All of the data is to be repeated verbatim.

*DATA FOR PROCESSING*
•••••

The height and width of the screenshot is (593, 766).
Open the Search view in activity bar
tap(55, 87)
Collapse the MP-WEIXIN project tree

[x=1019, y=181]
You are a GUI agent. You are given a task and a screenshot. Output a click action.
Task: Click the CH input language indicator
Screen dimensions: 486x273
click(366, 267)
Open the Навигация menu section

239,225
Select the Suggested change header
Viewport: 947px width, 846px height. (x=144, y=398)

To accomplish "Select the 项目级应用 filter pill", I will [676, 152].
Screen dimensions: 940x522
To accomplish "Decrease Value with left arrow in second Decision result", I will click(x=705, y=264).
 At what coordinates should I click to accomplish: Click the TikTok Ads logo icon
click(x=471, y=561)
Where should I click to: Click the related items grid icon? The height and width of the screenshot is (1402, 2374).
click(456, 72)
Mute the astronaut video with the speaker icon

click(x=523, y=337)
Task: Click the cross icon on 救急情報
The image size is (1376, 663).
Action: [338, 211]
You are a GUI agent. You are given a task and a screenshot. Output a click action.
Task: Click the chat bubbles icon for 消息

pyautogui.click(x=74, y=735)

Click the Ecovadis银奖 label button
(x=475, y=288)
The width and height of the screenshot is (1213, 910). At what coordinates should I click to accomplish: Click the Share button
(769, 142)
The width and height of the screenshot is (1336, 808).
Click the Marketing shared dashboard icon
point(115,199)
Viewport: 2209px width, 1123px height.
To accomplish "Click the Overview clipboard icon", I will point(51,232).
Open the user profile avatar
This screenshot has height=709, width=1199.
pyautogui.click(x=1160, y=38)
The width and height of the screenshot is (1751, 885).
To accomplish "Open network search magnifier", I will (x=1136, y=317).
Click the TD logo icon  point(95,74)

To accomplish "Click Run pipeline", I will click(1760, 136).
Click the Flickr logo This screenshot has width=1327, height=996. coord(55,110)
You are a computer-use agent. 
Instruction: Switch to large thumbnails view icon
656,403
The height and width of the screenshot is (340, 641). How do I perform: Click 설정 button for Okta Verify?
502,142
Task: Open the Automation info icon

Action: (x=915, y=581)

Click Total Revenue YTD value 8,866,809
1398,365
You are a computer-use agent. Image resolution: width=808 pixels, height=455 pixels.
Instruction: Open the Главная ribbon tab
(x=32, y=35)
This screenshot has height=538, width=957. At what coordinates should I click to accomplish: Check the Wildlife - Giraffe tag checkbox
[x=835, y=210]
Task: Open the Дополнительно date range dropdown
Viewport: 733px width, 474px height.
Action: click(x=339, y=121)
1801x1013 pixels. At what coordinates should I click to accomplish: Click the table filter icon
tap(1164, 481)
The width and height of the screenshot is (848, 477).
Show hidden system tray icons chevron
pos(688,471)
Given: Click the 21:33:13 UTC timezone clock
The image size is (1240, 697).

•••••

*EXERCISE RESULT*
The height and width of the screenshot is (593, 766).
Open the Search view in activity bar
tap(55, 87)
Collapse the MP-WEIXIN project tree

[x=1019, y=181]
You are a GUI agent. You are given a task and a screenshot. Output a click action.
Task: Click the CH input language indicator
Screen dimensions: 486x273
click(366, 267)
Open the Навигация menu section

239,225
Select the Suggested change header
Viewport: 947px width, 846px height. (x=144, y=398)

To accomplish "Select the 项目级应用 filter pill", I will [676, 152].
Screen dimensions: 940x522
To accomplish "Decrease Value with left arrow in second Decision result", I will click(x=705, y=264).
 At what coordinates should I click to accomplish: Click the TikTok Ads logo icon
click(x=471, y=561)
Where should I click to: Click the related items grid icon? The height and width of the screenshot is (1402, 2374).
click(456, 72)
Mute the astronaut video with the speaker icon

click(x=523, y=337)
Task: Click the cross icon on 救急情報
The image size is (1376, 663).
Action: [338, 211]
You are a GUI agent. You are given a task and a screenshot. Output a click action.
Task: Click the chat bubbles icon for 消息

pyautogui.click(x=74, y=735)

Click the Ecovadis银奖 label button
(x=475, y=288)
The width and height of the screenshot is (1213, 910). At what coordinates should I click to accomplish: Click the Share button
(769, 142)
The width and height of the screenshot is (1336, 808).
Click the Marketing shared dashboard icon
point(115,199)
Viewport: 2209px width, 1123px height.
To accomplish "Click the Overview clipboard icon", I will point(51,232).
Open the user profile avatar
This screenshot has height=709, width=1199.
pyautogui.click(x=1160, y=38)
The width and height of the screenshot is (1751, 885).
To accomplish "Open network search magnifier", I will (x=1136, y=317).
Click the TD logo icon  point(95,74)

To accomplish "Click Run pipeline", I will click(1760, 136).
Click the Flickr logo This screenshot has width=1327, height=996. coord(55,110)
You are a computer-use agent. 
Instruction: Switch to large thumbnails view icon
656,403
The height and width of the screenshot is (340, 641). How do I perform: Click 설정 button for Okta Verify?
502,142
Task: Open the Automation info icon

Action: (x=915, y=581)

Click Total Revenue YTD value 8,866,809
1398,365
You are a computer-use agent. Image resolution: width=808 pixels, height=455 pixels.
Instruction: Open the Главная ribbon tab
(x=32, y=35)
This screenshot has height=538, width=957. At what coordinates should I click to accomplish: Check the Wildlife - Giraffe tag checkbox
[x=835, y=210]
Task: Open the Дополнительно date range dropdown
Viewport: 733px width, 474px height.
Action: click(x=339, y=121)
1801x1013 pixels. At what coordinates should I click to accomplish: Click the table filter icon
tap(1164, 481)
The width and height of the screenshot is (848, 477).
Show hidden system tray icons chevron
pos(688,471)
Given: Click the 21:33:13 UTC timezone clock
The image size is (1240, 697).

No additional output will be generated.